When British schools operated under clearer separation policies and stronger moral boundaries, we didn’t hear of teachers grooming pupils for sex with the same frequency. Today, this has changed—between 2018 and 2022, over 500 teachers and school staff in England were accused of sexual misconduct involving pupils, according to data from the Teaching Regulation Agency. Teenage pregnancies, while declining statistically, remain among the highest in Western Europe, especially in areas where moral and parental structures have weakened. Even more concerning, children as young as four are now being exposed to sexualised concepts under the guise of Relationship and Sex Education (RSE)—as seen in Birmingham and Wales, where lessons on gender identity and explicit relationship content sparked widespread protests by concerned parents. These changes haven’t protected children—they’ve robbed them of innocence, sold under the illusion of progress. And yet none of these issues triggered the kind of institutional crackdown that Rabia School faced for organising gender-separated classrooms. That speaks volumes.

The article ends by celebrating the decision as a “victory” for the National Secular Society (NSS). But the NSS should not be treated as a moral compass. Its entire mission is to erase religion from public life—not to promote fairness or equality. Where is the NSS when women are exploited by online pornography? When misogyny spreads across social media unchecked? When commercial industries profit from women’s objectification? These are hallmarks of secular, liberal Britain—not of conservative religious spaces.
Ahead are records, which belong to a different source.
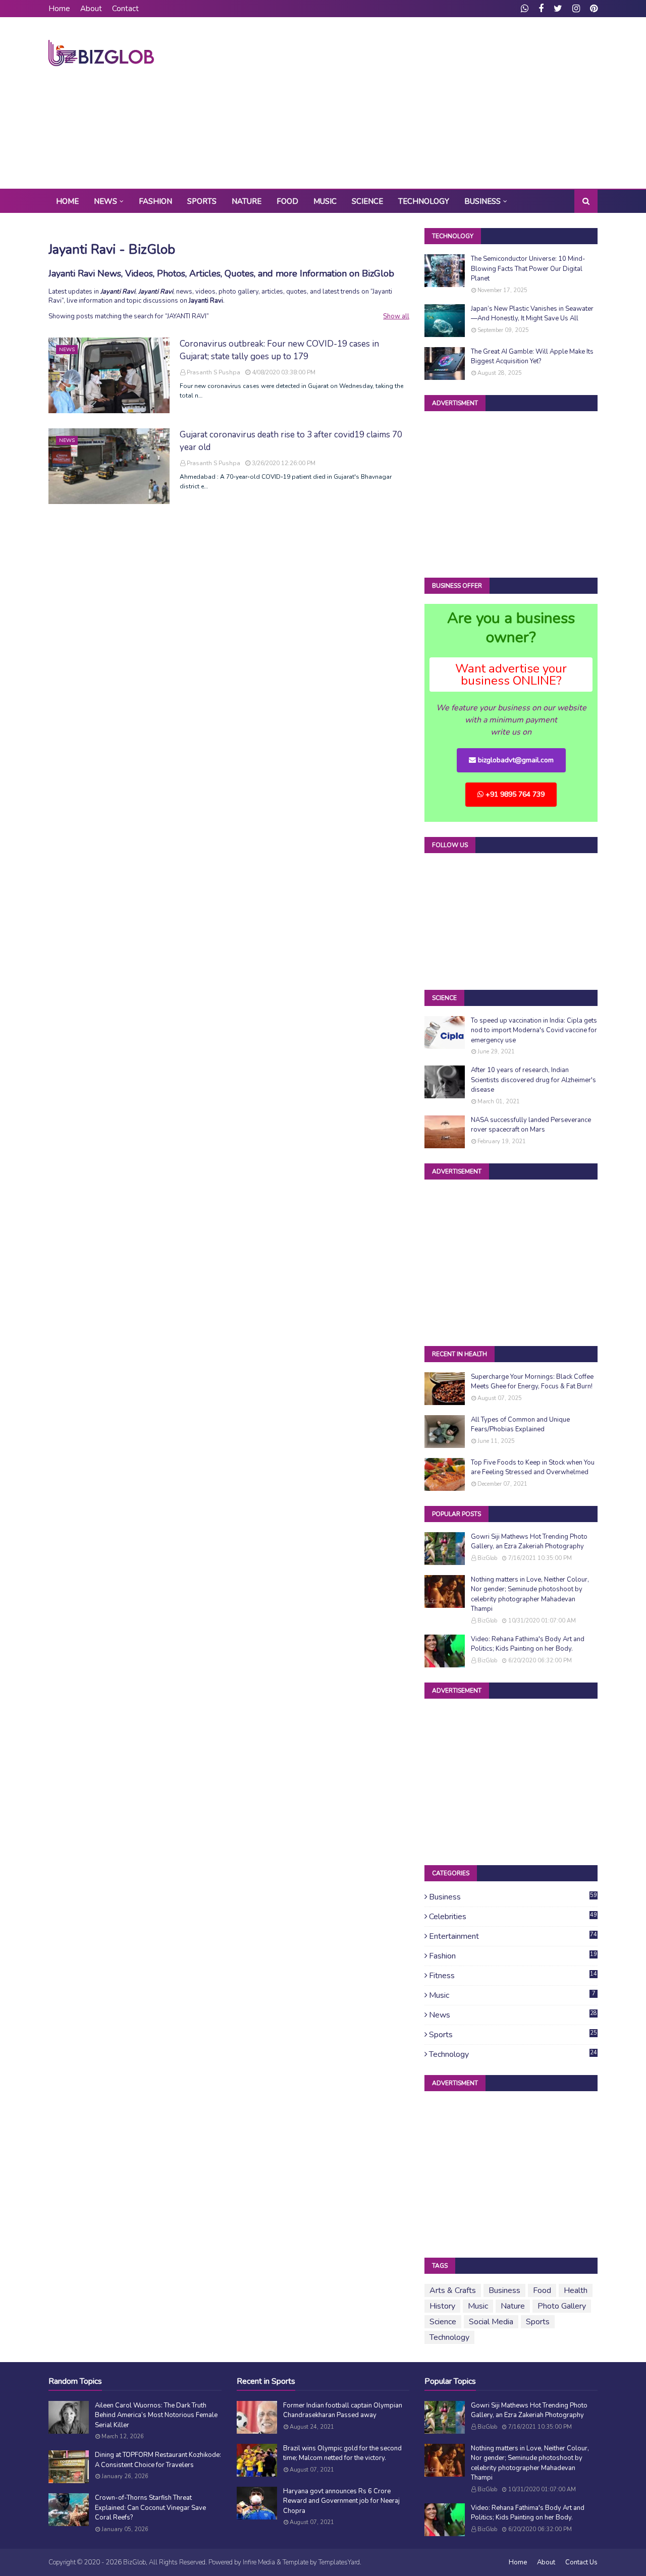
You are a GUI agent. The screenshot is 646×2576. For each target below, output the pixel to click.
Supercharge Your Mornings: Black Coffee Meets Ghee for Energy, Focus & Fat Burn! (532, 1381)
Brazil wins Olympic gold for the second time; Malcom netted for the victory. (342, 2453)
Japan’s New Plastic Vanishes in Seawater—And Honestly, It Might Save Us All (532, 313)
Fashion (513, 1956)
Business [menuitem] (482, 201)
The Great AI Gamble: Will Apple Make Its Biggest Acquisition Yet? (532, 356)
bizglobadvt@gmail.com (515, 760)
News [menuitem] (105, 201)
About (91, 9)
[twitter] (558, 8)
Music (512, 1995)
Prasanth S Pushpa (213, 372)
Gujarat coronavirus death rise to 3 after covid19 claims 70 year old (291, 441)
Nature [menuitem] (246, 201)
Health (575, 2290)
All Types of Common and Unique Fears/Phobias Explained (520, 1424)
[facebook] (541, 8)
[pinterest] (592, 8)
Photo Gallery (561, 2306)
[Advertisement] (414, 103)
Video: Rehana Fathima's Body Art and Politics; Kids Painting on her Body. (527, 1644)
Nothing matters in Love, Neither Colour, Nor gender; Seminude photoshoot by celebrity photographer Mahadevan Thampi (530, 1594)
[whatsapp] (524, 8)
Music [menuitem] (325, 201)
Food (542, 2290)
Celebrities (513, 1916)
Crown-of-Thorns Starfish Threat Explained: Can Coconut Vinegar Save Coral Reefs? (150, 2507)
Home (59, 9)
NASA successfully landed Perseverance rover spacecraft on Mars (531, 1125)
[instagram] (576, 8)
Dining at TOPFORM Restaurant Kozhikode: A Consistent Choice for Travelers (158, 2460)
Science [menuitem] (367, 201)
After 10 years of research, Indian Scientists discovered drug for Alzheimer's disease (533, 1080)
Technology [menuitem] (423, 201)
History (442, 2306)
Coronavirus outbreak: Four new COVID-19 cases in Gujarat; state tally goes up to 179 (279, 350)
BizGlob (487, 1558)
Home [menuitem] (67, 201)
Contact (125, 9)
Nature (513, 2306)
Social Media (491, 2321)
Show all (396, 316)
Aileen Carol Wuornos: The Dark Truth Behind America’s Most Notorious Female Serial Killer (156, 2415)
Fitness (513, 1975)
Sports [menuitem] (202, 201)
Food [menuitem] (287, 201)
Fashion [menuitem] (155, 201)
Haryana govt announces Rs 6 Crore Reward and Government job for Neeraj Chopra (341, 2501)
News (513, 2015)
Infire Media (259, 2562)
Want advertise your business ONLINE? (511, 674)
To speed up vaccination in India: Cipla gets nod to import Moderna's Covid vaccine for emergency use (534, 1030)
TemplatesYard (339, 2562)
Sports (513, 2034)
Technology (513, 2054)
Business (513, 1896)
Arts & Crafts (452, 2290)
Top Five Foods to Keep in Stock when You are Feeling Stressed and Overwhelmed (533, 1467)
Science (442, 2321)
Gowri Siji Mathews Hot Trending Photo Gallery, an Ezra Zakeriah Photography (529, 1541)
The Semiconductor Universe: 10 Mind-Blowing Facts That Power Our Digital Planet (528, 268)
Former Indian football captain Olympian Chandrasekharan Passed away (342, 2410)
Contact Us (581, 2562)
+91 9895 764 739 (514, 794)
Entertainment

To suggest that secularism guarantees equality is not only dishonest—it’s historically false and presently contradicted by evidence.

Perhaps the most disturbing aspect of this story is the media’s role in framing it. No voices from the Muslim community were consulted. No discussion of parental support for gender separation. No curiosity about the theological or cultural context. Just a tired narrative: backward Muslims, enlightened state, problem solved.

But this is not journalism—it’s cultural policing, serving a dominant ideology that tolerates only what it defines as acceptable. Faith-based education becomes an easy target in a society desperate to universalise secularism while ignoring its own decay.

If Britain is truly to embrace pluralism, it must accept that not all legitimate values are secular. Yet, in practice, pluralism in modern Britain often functions as a one-way street—where only secular, liberal worldviews are granted legitimacy, while faith-based perspectives are marginalised or caricatured. The right to differ is only respected when the difference is cosmetic, not moral or philosophical. Schools should be assessed on their outcomes, safeguarding measures, and service to their communities—not on how closely they conform to Westminster’s cultural norms or the dogmas of liberal orthodoxy. Before rushing to condemn gender separation in religious schools, perhaps the reporter ought to investigate the misogyny that exists within Westminster itself—where men and women may sit side by side, but power, respect, and dignity are far from equally distributed.

When religious separation is demonised while secular failures towards women are ignored, we are not witnessing the triumph of equality. We are watching the rise of an ideology that seeks to erase dissenting values in the name of progress.

It’s time the media and policymakers showed consistency, humility, and respect—for all communities, not just the ones that conform.